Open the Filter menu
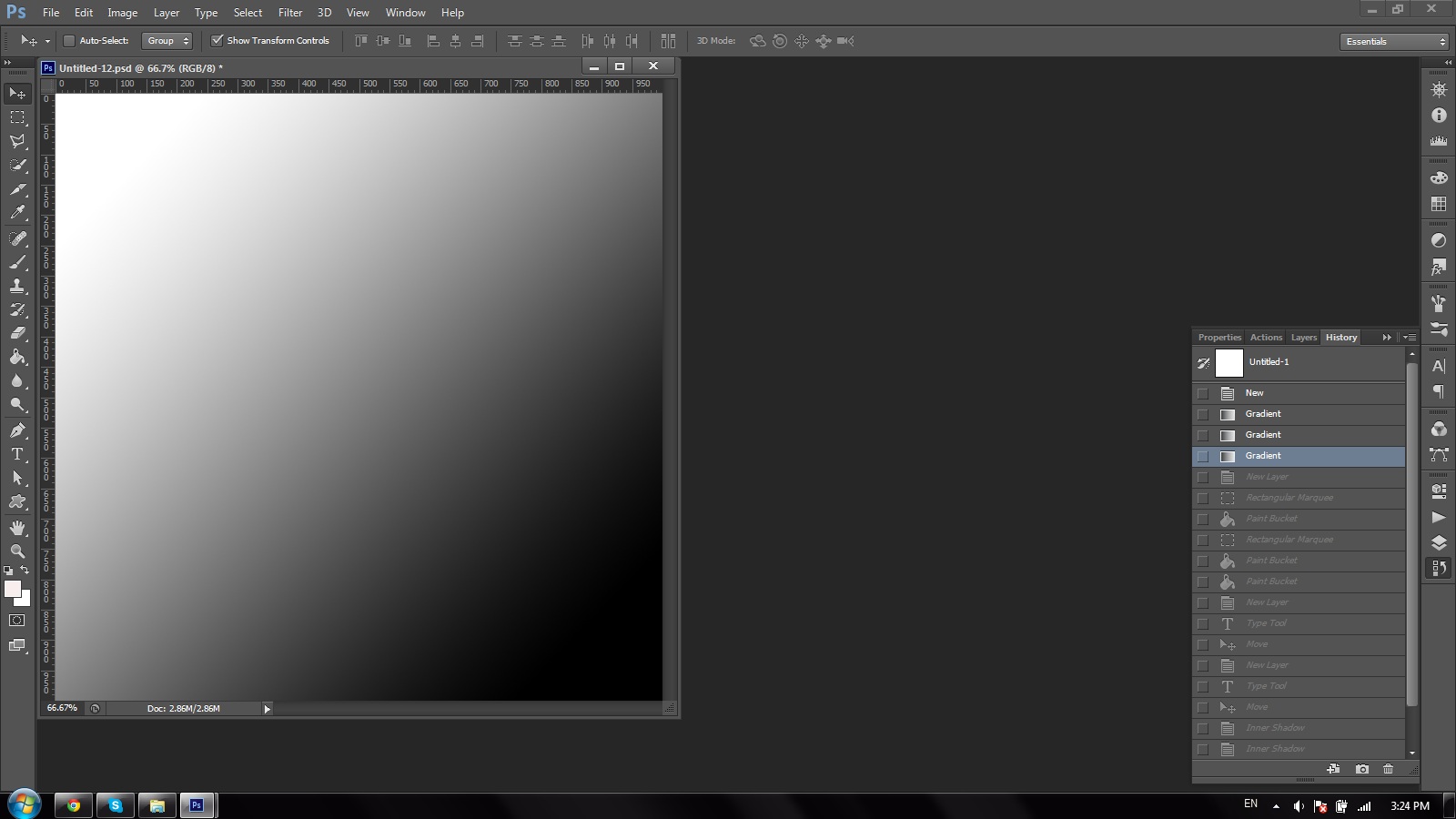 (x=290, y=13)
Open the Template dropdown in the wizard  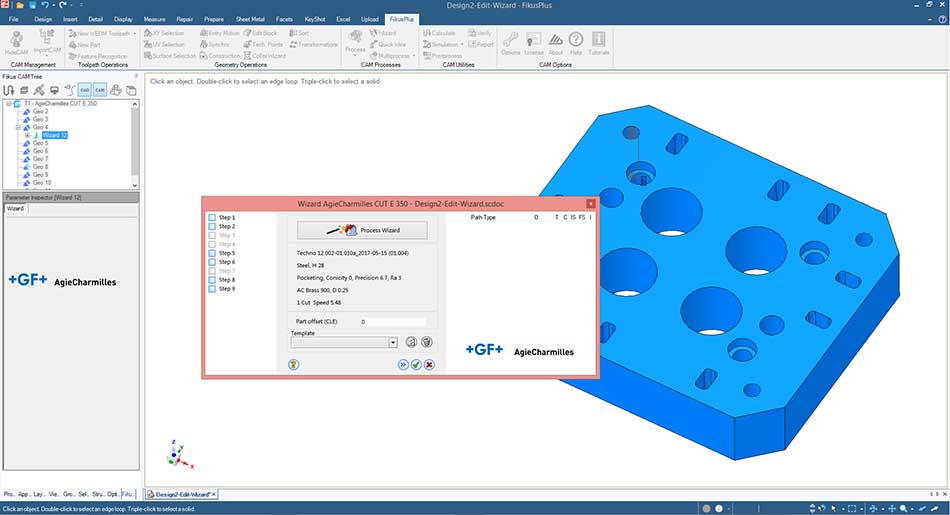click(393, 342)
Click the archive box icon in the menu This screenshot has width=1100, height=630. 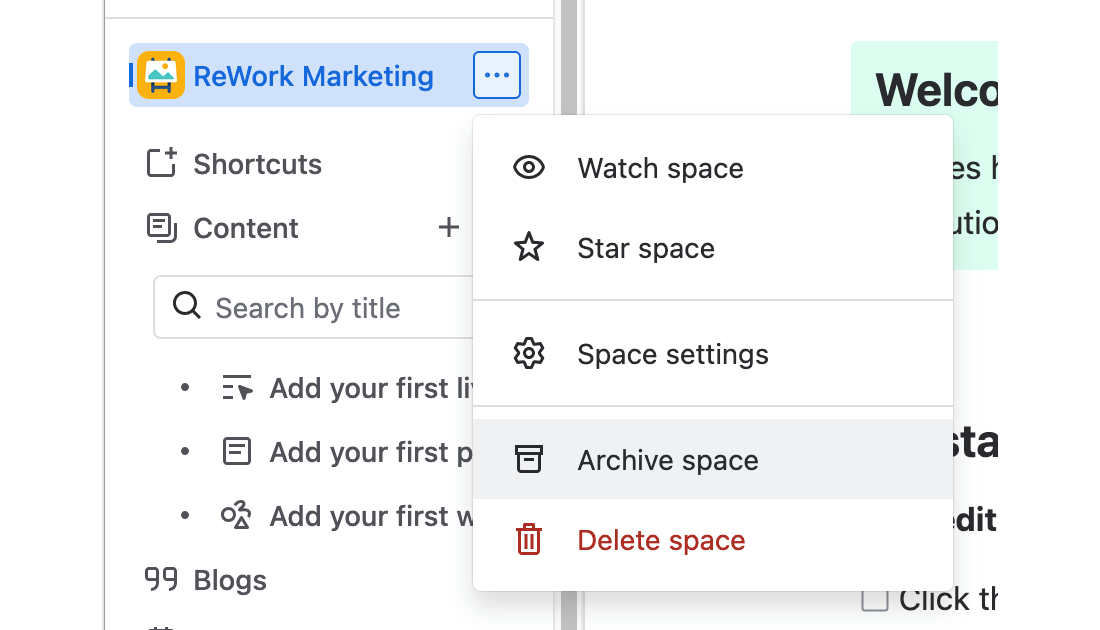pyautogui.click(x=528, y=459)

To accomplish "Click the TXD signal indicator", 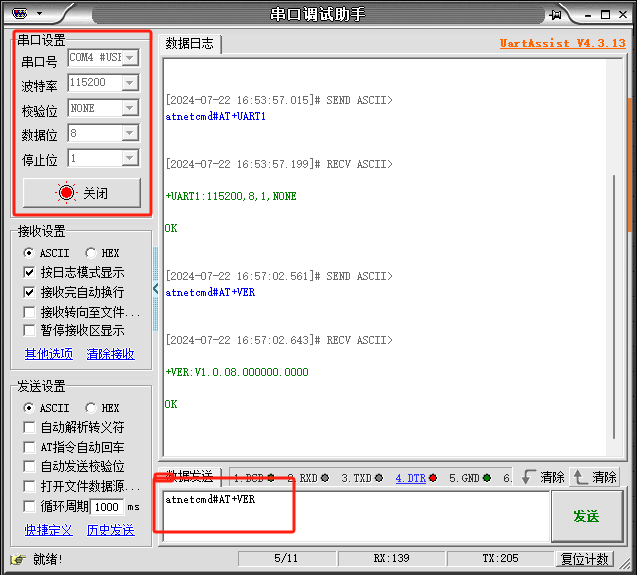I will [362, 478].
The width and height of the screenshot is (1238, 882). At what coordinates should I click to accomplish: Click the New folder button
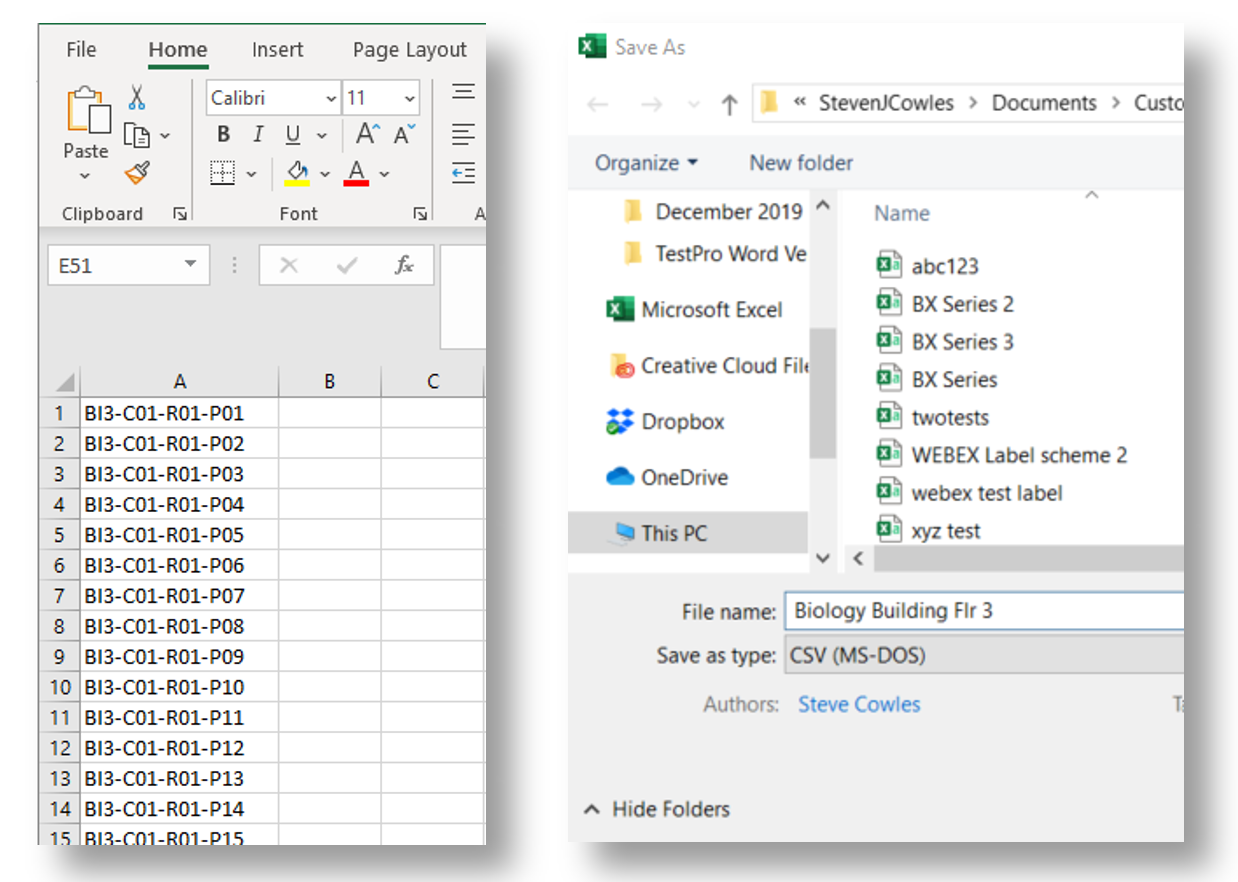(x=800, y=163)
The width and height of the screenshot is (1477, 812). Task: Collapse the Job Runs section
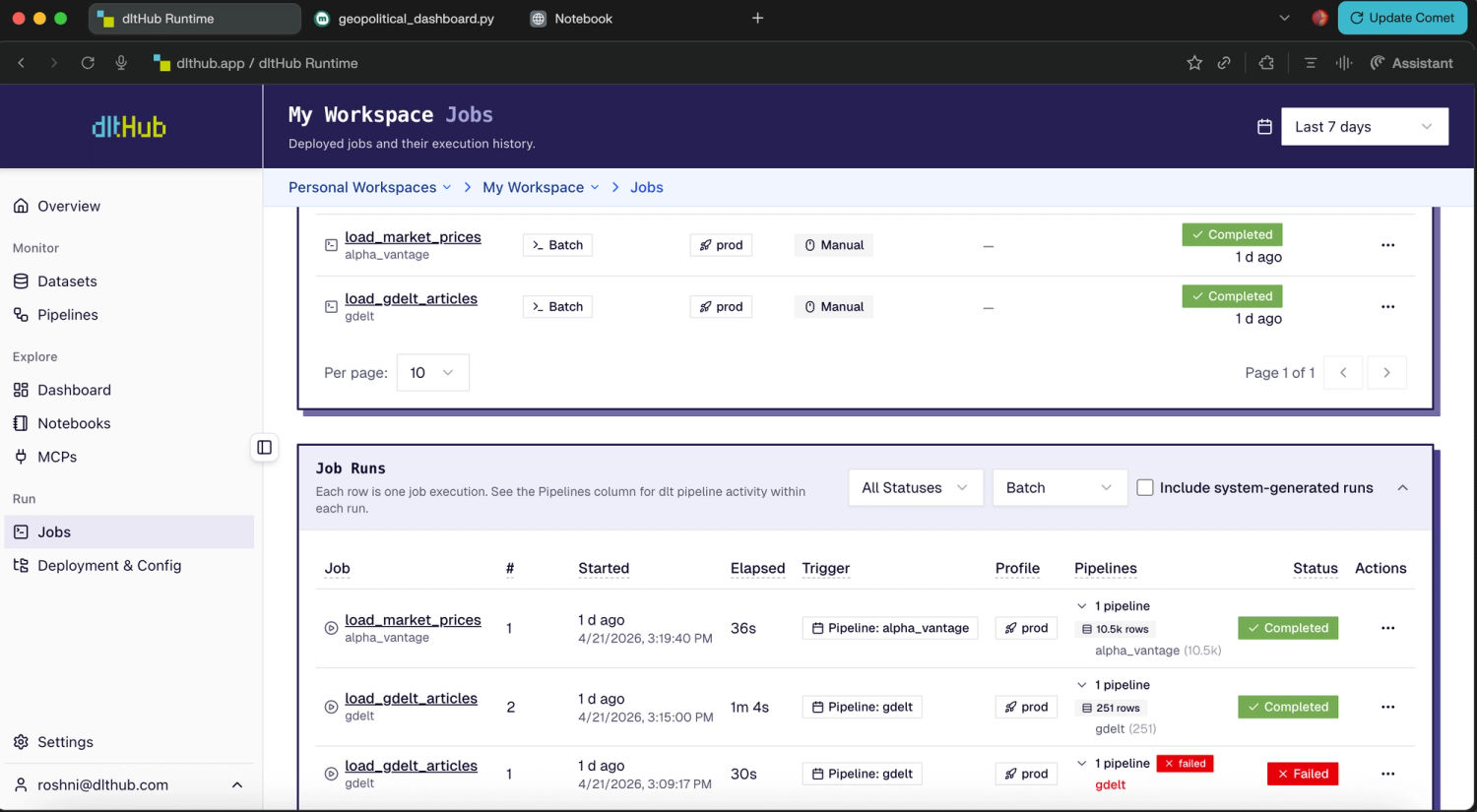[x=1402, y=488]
------
### YOUR OBJECTIVE
The lines wanted run from the line containing "The width and height of the screenshot is (1477, 812)." through the end of the entries; return them exactly, both ends included, and keep pictures out.

### RESPONSE TO THE EXERCISE
The width and height of the screenshot is (1477, 812). Task: Collapse the Job Runs section
[x=1402, y=488]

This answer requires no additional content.